For the man who is the most desperate to get laid, the signs are clear: he’s using you. You either have to be a total bitch to keep up, or he finds the act so amusing he can’t stop laughing.
Not really. A man who uses you is probably married or at least seeing someone. Just because you don’t see the marriage on your tax returns doesn’t mean you want to divorce him, or you have to get married again.
For those of us who are in the middle of a divorce where things arent going too well, there are plenty of signs of being used. Men tend to be the ones who use the most often while the ones who dont, tend to be the ones who are more aggressive and less willing to settle for a compromise.
What you should look for are signs of being used. Signs that you are not as available as you were, or that even when you are available, you are using other people. There are some signs that are more subtle. Like when you start talking to another guy, and he doesn’t seem interested or more distant than you normally are. Or like when he tells you he likes you, but then tries to be nicer than usual.
Some couples have a mutual respect and understanding that should be reflected in the way they interact. But there are also couples who are not comfortable with having to compromise. It is true, for example, that a husband who lets his wife stay home can be seen as the less available partner.

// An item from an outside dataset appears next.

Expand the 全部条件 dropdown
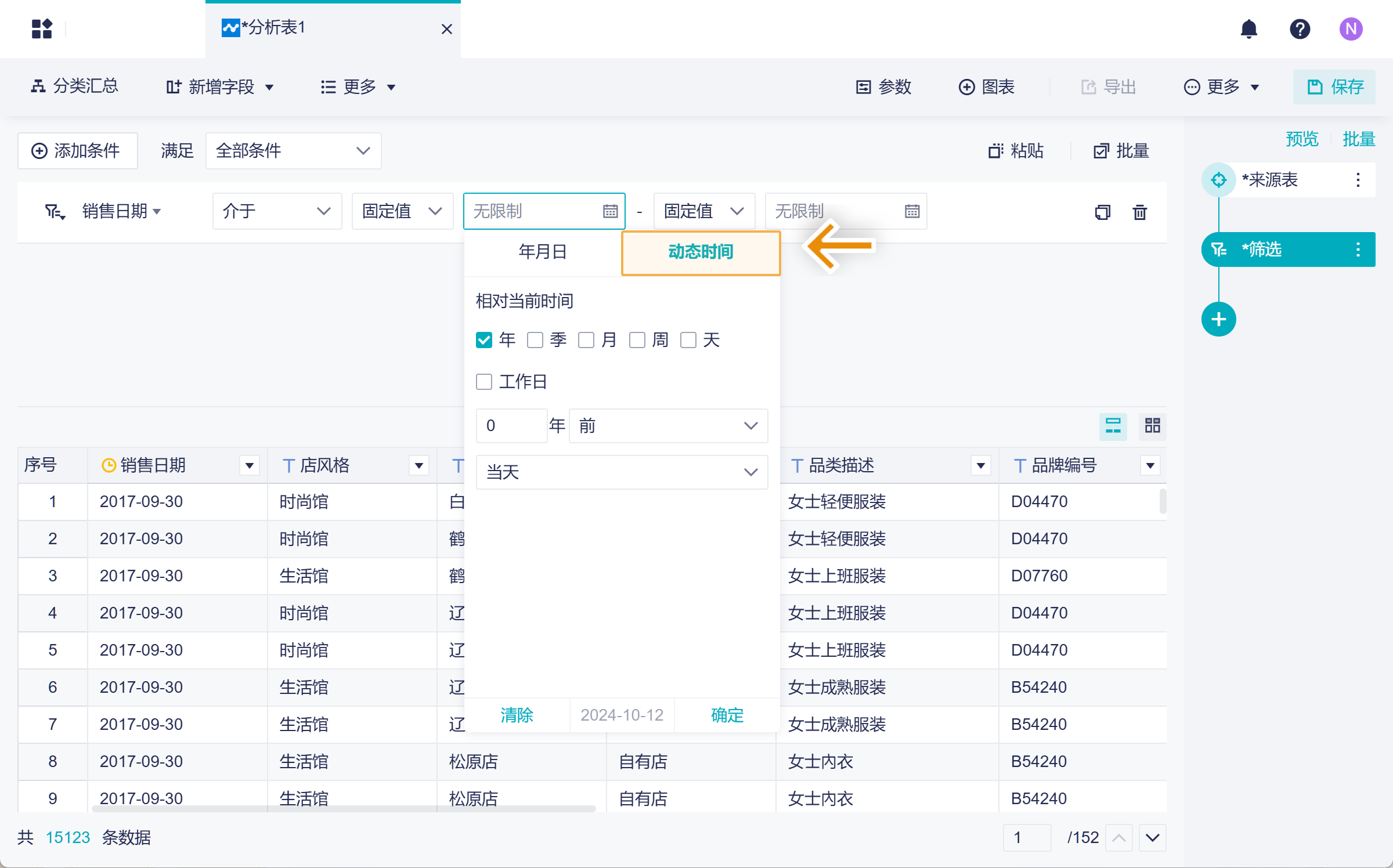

But it is also true that a wife who lets her husband stay home can also be seen as the less available partner.
For example, the way a wife may feel more comfortable with an arrangement she doesn’t want to have. Or the way a wife may feel more comfortable with an arrangement she does want to have. There are also couples who find a way to compromise without hurting themselves.

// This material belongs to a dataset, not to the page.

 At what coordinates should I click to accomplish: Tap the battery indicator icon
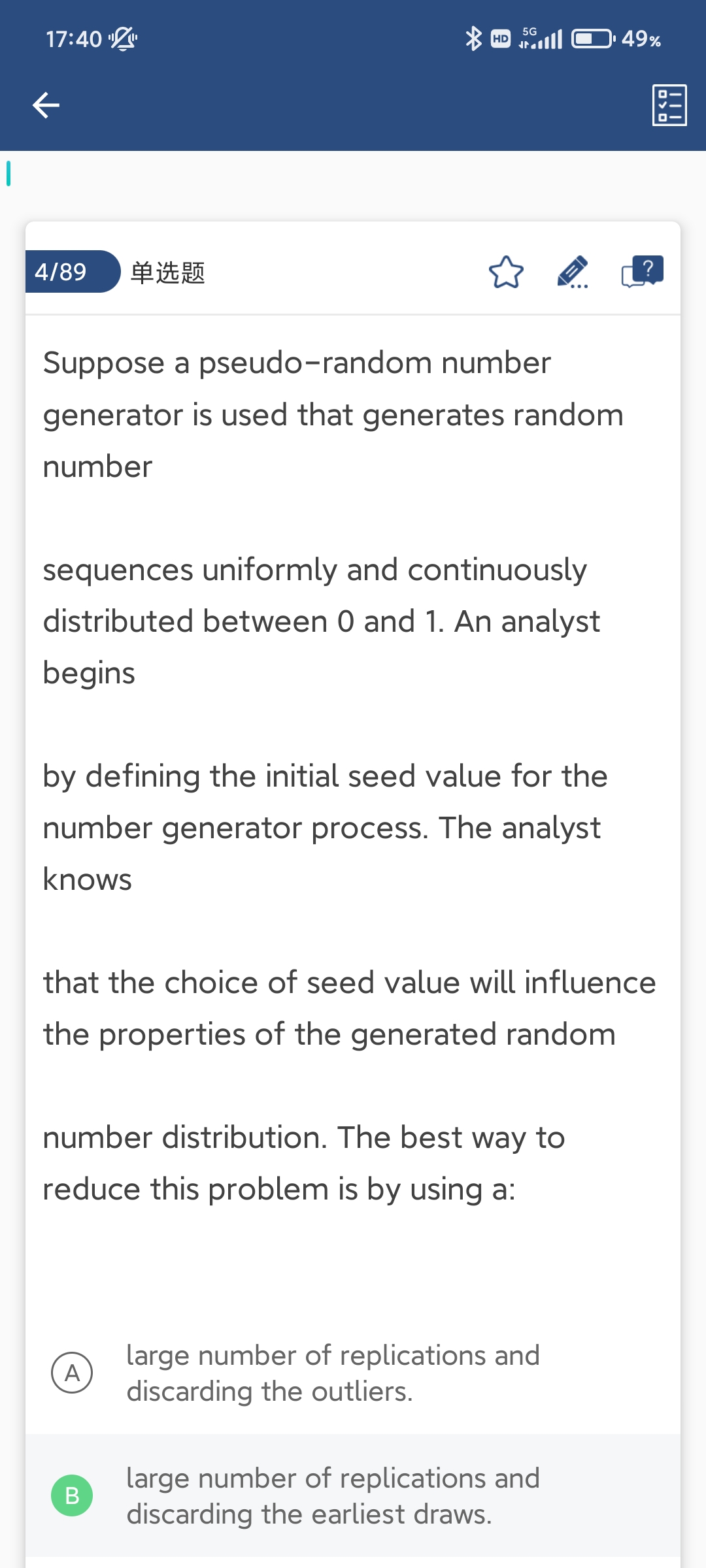[592, 39]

All of this is meant to point to some common themes that people have been wrestling with over the years: the tension between personal and professional, the danger of lying to the world, and the need to take on responsibilities the hard way. But we can look at some of the other themes that people have been wrestling with over the years.
These include the question of whether people who are married are “using” each other in any way, the question of whether those who do not tell their spouses about their extramarital activity are actually “using” their spouses, and the question of whether an affair or extramarital activity is a “use” at all.

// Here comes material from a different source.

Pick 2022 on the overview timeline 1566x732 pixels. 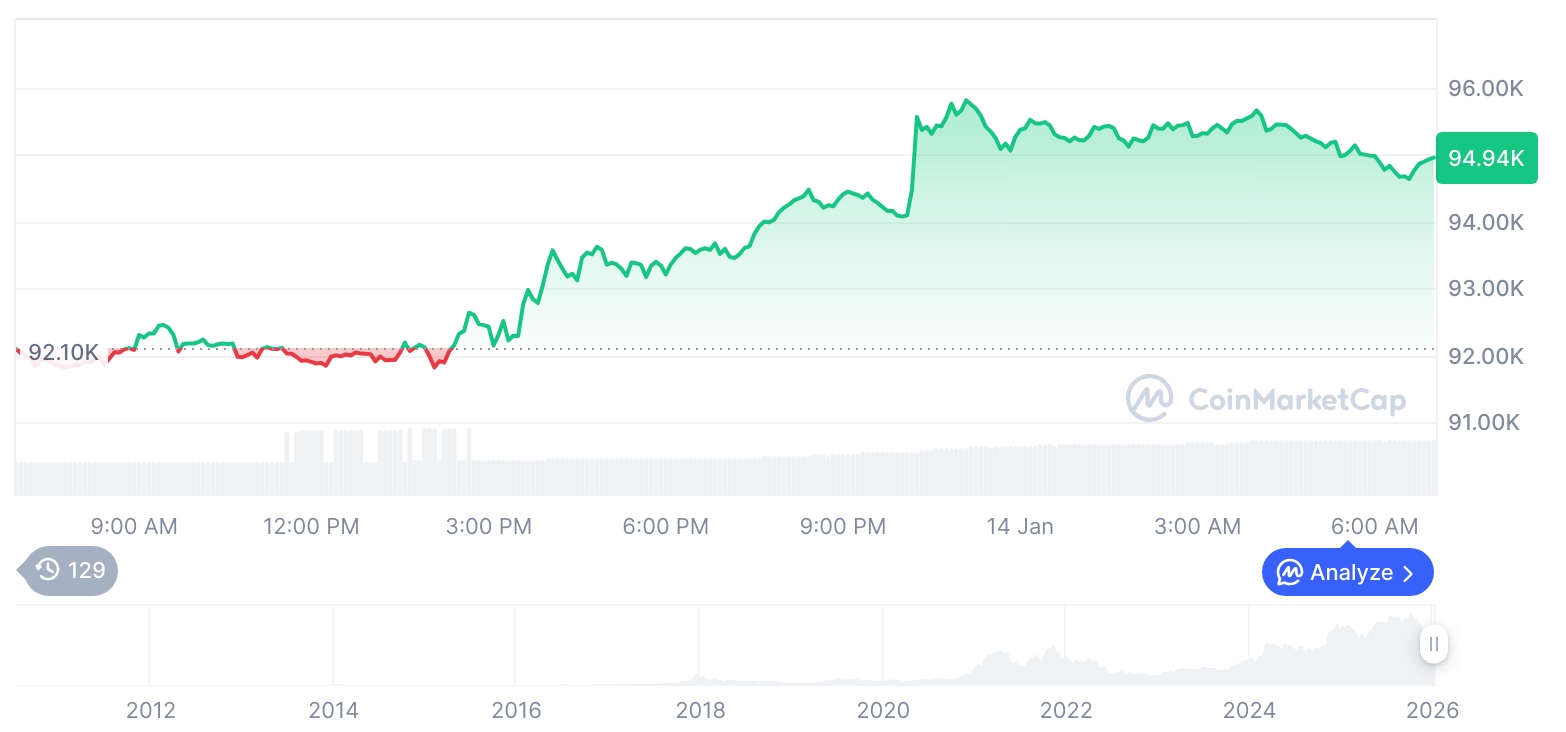click(x=1066, y=710)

It’s a fascinating discussion. However, for a long time, I thought it best not to talk about these thoughts.
We have a lot of questions and problems to talk about. Its not that we don’t want you to know what we’re talking about, and not to use our ideas to solve problems. However, we do want you to know what we think about these things.
There is a lot of confusion and suspicion about these ideas about extramarital activity and affairs. The problem is that these ideas are popular and have a strong pull to many people. Even if you’re married, and you dont have an affair, it feels like a lot of people think that you shouldn’t be using your spouse.